## BEGIN Entries supplied

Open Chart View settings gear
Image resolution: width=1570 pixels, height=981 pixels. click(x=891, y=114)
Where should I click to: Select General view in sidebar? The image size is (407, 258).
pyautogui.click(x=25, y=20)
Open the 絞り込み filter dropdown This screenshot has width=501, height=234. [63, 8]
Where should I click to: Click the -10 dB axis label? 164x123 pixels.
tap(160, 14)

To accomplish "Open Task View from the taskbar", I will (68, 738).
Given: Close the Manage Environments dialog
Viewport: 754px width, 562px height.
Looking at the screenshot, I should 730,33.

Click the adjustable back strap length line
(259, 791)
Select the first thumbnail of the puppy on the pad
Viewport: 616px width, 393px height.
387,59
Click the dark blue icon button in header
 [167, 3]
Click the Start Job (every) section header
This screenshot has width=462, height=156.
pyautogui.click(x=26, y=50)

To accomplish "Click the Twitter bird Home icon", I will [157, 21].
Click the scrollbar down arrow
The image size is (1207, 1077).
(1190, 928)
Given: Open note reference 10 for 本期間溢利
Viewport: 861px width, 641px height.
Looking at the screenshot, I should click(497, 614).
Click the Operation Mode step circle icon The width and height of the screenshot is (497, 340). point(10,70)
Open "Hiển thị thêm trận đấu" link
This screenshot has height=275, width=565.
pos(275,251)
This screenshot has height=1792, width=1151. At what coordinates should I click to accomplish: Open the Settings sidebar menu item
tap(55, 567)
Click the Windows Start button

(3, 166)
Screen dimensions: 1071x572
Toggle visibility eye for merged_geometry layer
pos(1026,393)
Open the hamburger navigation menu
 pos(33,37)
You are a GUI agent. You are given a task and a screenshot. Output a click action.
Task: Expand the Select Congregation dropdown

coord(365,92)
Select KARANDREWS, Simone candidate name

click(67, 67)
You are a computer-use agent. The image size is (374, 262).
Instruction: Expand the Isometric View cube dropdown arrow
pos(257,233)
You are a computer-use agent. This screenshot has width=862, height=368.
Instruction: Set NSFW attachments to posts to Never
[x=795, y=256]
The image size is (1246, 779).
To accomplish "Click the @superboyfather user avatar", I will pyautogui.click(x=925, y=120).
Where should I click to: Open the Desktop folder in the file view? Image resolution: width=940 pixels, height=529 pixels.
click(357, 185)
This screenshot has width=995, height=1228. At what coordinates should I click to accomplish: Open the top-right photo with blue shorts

## END Entries supplied

## [Stated goal]
Reproduce in full the stretch from the line containing "Select KARANDREWS, Simone candidate name" through the end of the material, both ends included. Multiply each coordinate in the answers by 0.85 and round it to a whole number, with halves rounded up.

## [Result]
Select KARANDREWS, Simone candidate name

click(57, 57)
You are a computer-use agent. The image size is (374, 262).
Instruction: Expand the Isometric View cube dropdown arrow
pos(218,198)
You are a computer-use agent. This screenshot has width=862, height=368.
Instruction: Set NSFW attachments to posts to Never
[x=676, y=218]
The image size is (1246, 779).
To accomplish "Click the @superboyfather user avatar", I will pyautogui.click(x=786, y=102).
Where should I click to: Open the Desktop folder in the file view? Image resolution: width=940 pixels, height=529 pixels.
click(303, 157)
This screenshot has width=995, height=1228. At what coordinates should I click to accomplish: Open the top-right photo with blue shorts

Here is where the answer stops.